Increase competitiveness for import and export
Economic expert Assoc.Prof.Dr. Dinh Trong Thinh (Academy of Finance) said that high inflation has caused many central banks around the world to raise interest rates and raise the value of currencies to fight inflation.
In particular, the US Federal Reserve (Fed) has raised interest rates 5 times since the beginning of the year with a total increase of 3%, causing the USD index to reach the peak of more than 20 years, sometimes surpassing the level of 114 points in recent times. However, in the context of many currencies depreciating strongly, the pressure on VND is very great, but thanks to the stabilization of the macroeconomy and inflation, the VND depreciates relatively little against the USD and remains the most stable compared to the USD.
According to Mr. Thinh, in order to stabilize the foreign exchange market, the SBV used many measures such as selling USD interventions and raising the operating interest rate but at a slight margin of only 1%. Therefore, the expansion of the exchange rate band by the State Bank to keep the exchange rate stable and create conditions for commercial banks to buy and sell USD at a new price range, reducing the difference with the free market, thereby reducing the demand for USD.
Similarly, economist Dr. Le Xuan Nghia also said that it is difficult for the State Bank to adjust the value of the currency. In order to limit the sale of foreign currencies to the market, it is necessary to balance supply and demand. Moreover, under pressure from the current account, although our country's trade balance is still in relative surplus, the balance of services has a large deficit, so the State Bank is forced to apply the central exchange rate adjustment.
“Managing the financial and monetary markets is a matter of controlling interest rates and exchange rates.
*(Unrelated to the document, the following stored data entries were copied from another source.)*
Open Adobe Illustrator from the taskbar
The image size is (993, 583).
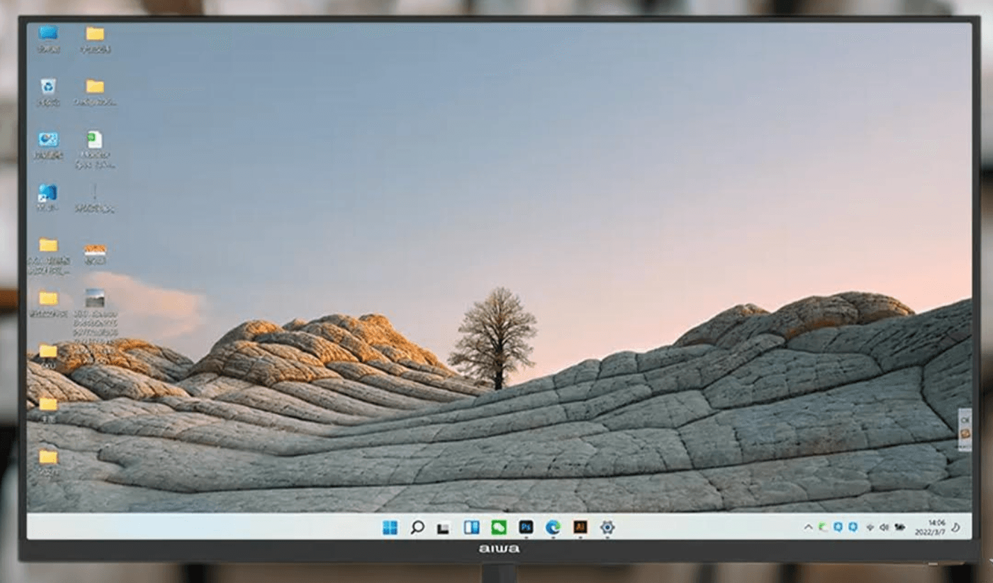580,527
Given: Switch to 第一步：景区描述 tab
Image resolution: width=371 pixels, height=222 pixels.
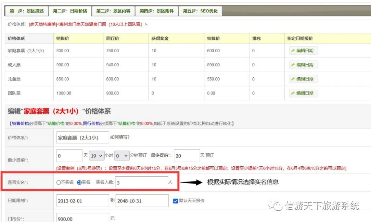Looking at the screenshot, I should tap(26, 11).
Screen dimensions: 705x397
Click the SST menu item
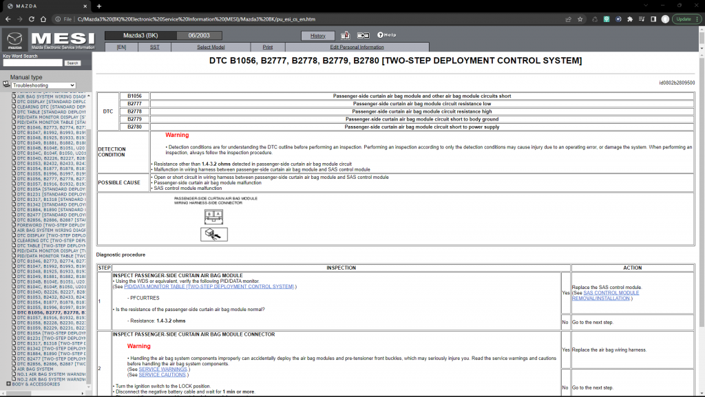pyautogui.click(x=154, y=47)
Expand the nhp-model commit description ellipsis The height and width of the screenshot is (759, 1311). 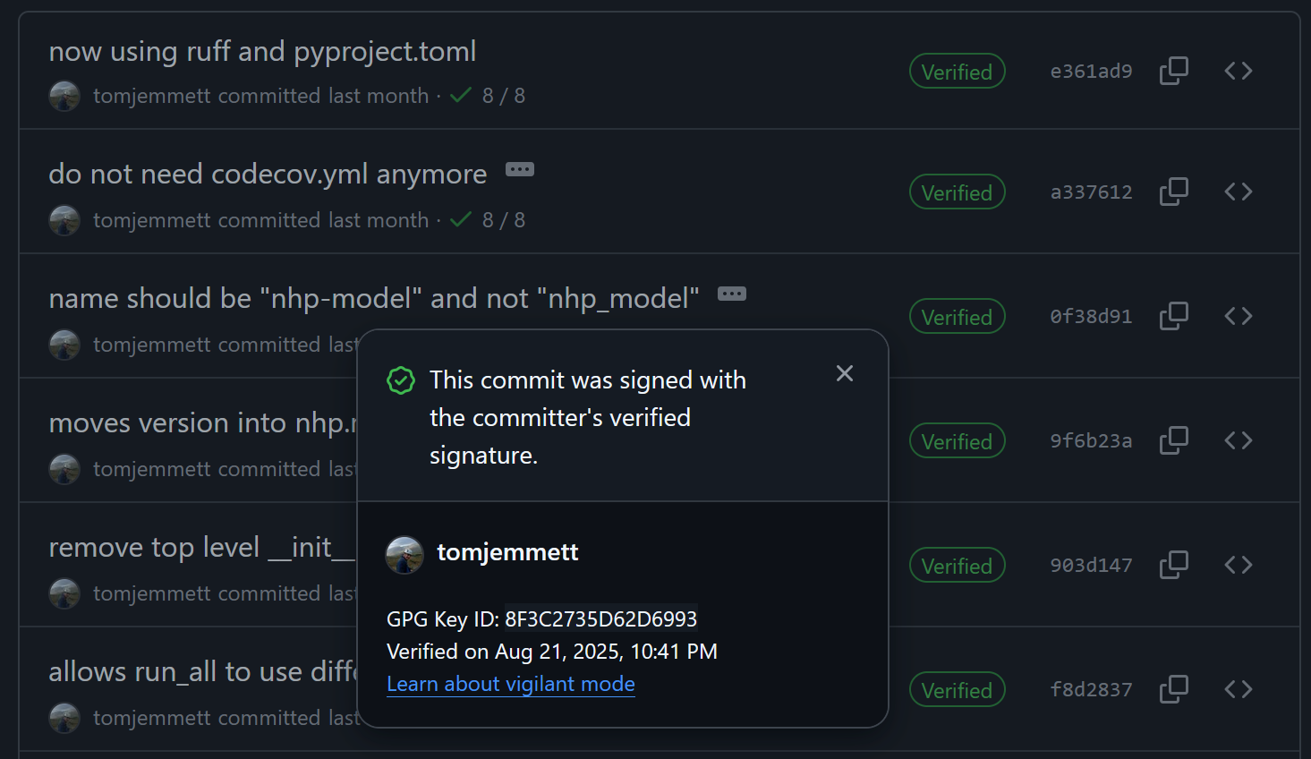point(731,294)
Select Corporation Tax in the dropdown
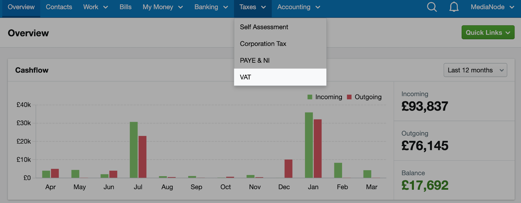Screen dimensions: 521x203 click(263, 43)
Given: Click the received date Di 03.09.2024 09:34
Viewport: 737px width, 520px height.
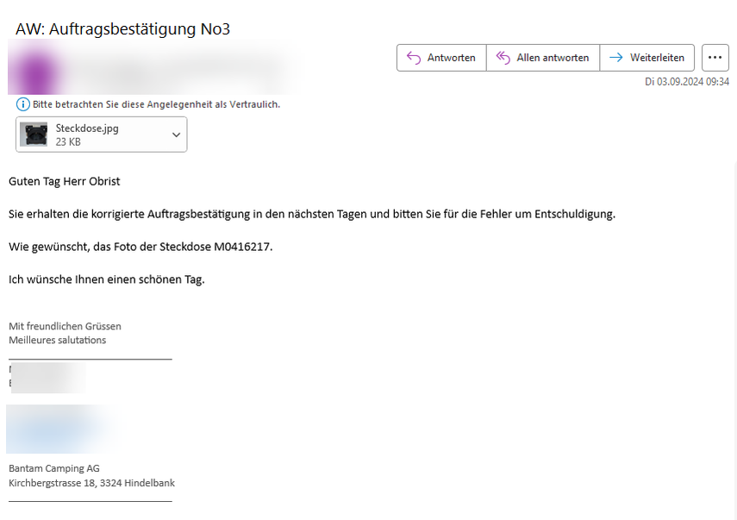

Increasing interest rates or widening the exchange rate band must consider the reality from the market, to adjust accordingly,” Assoc.Prof.Dr. Dinh Trong Thinh said.
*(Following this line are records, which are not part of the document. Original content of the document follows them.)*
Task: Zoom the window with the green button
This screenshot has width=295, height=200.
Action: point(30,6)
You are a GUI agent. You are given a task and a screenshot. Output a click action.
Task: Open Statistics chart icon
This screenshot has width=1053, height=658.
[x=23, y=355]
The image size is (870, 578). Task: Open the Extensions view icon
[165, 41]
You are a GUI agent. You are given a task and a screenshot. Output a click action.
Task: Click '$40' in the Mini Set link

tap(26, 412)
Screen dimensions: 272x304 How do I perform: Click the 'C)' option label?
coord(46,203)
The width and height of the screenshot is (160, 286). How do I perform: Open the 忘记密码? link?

However, with the sharp increase of the exchange rate as above, there will be some impact on import and export activities. In theory, an increase in the exchange rate will benefit exporters and negatively affect importers. Moreover, businesses that borrow capital in foreign currencies will also be affected when interest expenses and exchange rate losses may increase.
But according to businesses, compared to many countries, the exchange rate in Vietnam has low volatility in the region, the whole country still maintains a trade surplus, so the expansion of the exchange rate band and exchange rate movements is not too big of an impact right now.
According to Dr. Vo Tri Thanh, Director of the Institute for Brand Strategy and Competition, the devaluation of the dong will have certain effects on the economy, especially inflation and interest rates. With exports, if the exchange rate is not flexible enough, it is also difficult to compete, Vietnam's exports rely heavily on imports, so if the VND depreciates a lot, exports will not necessarily benefit.
Therefore, the current monetary policy management is based on calculations that affect many aspects of inflation, interest rates, import and export, etc., insofar as the relative macro stability is maintained, supporting exports without having too negative an impact on imports and inflation.
With the above issues, the SBV has also repeatedly affirmed that it will continue to closely monitor market developments, coordinate monetary policy tools, and be ready to sell foreign currency interventions to stabilize the market.